Nikita Richardson
Updated Aug 12, 2015 @ 10:17 am

Second only to Cleopatra in fame, Queen Nefertiti has fascinated archaeologists and ancient Egypt enthusiasts alike for thousands of years, lending her gorgeous visage to one of the most famous busts to survive ancient times. For decades, scientists have been unable to locate the famous queen’s tomb, a find that could provide even more insight into her fascinating life, which included a stint as ruler of the nation. But that may all change very soon with one archaeologist claiming he may have finally located Nefertiti’s final resting place.
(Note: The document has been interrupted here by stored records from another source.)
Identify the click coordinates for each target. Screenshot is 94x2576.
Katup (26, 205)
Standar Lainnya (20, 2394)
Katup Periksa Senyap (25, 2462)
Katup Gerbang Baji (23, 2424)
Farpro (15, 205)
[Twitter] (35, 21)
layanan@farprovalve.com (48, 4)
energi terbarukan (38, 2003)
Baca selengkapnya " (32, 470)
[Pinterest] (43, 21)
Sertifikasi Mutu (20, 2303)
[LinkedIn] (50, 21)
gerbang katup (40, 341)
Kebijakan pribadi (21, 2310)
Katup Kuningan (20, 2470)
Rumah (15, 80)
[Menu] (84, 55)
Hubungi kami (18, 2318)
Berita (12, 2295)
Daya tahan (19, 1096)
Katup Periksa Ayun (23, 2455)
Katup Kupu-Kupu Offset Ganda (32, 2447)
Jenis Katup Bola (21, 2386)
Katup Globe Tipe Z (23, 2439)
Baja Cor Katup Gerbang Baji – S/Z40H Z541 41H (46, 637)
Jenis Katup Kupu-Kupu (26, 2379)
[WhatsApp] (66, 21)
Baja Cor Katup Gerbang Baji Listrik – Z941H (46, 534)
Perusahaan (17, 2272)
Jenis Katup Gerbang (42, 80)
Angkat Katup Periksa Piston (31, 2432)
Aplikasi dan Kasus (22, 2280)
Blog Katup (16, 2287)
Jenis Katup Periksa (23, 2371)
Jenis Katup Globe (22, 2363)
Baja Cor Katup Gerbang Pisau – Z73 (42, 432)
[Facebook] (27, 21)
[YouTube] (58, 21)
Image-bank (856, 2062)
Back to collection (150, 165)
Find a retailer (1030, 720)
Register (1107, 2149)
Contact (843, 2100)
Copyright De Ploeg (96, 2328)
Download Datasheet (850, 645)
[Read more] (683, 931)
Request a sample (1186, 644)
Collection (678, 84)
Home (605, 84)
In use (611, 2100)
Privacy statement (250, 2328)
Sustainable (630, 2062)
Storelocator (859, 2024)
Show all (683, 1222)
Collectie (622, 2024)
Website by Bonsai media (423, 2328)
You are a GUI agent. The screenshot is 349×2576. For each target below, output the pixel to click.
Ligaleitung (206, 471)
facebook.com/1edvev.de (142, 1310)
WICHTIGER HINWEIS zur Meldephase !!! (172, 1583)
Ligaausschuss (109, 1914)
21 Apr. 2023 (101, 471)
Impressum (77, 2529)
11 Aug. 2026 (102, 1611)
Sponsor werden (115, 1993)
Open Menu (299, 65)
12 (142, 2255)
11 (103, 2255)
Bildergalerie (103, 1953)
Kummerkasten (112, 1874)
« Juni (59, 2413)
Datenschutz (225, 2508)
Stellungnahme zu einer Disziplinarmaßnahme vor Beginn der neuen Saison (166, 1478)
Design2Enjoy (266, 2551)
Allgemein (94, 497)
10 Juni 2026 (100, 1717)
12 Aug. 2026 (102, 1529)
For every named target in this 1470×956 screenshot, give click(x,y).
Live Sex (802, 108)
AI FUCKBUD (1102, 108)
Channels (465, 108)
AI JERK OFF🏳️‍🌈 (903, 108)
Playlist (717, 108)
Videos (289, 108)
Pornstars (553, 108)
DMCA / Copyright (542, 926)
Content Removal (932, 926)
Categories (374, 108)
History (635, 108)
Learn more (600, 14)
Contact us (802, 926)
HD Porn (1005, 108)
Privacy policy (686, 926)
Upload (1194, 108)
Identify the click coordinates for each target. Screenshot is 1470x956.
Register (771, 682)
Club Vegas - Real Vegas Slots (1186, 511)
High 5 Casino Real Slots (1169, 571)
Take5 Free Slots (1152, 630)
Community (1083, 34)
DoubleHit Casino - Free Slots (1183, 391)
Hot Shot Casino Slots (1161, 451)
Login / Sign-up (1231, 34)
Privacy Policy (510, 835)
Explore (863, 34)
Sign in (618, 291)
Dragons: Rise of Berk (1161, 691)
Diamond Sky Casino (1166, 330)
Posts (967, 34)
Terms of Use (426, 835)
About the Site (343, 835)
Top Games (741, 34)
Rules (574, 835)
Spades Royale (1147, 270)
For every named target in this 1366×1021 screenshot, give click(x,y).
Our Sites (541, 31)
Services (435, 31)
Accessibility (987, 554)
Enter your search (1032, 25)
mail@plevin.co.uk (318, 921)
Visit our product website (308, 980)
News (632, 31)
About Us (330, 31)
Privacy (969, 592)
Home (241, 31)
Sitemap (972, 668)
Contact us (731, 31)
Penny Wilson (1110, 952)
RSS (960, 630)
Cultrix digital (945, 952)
In a paper written for the Amarna Royal Tombs Project, British archaeologist and University of Arizona professor Dr. Nicholas Reeves claims that Queen Nefertiti’s tomb may be hidden within the tomb of an equally famous Egyptian: King Tutankhamun (or King Tut, for short).

While studying high-resolution scans of the boy king’s tomb, Dr. Reeves spotted what he believes to be two clandestine entrances behind painted plaster. Beyond one entrance, an extension of King Tut’s burial chamber; behind the other, the tomb of Queen Nefertiti, who also happened to be King Tut’s stepmother.

And Dr. Reeves may not be that far off the trail. According to The Guardian, the relatively small size of King Tut’s tomb—famously discovered by English archaeologist and Egyptologist Howard Carter in 1922—has perturbed scientists for decades. After all, the ancient Egyptians are well-known for their incredibly elaborate burial customs, which included mummification, and for the very wealthy, loads of treasures (and unhappy cats) to accompany them to the afterlife. So, it figures that what little was discovered nearly a century ago in the tomb of King Tut isn’t giving us the whole picture.

“If I’m wrong I’m wrong,” Dr. Reeves told The Economist. “But if I’m right this is potentially the biggest archaeological discovery ever made.”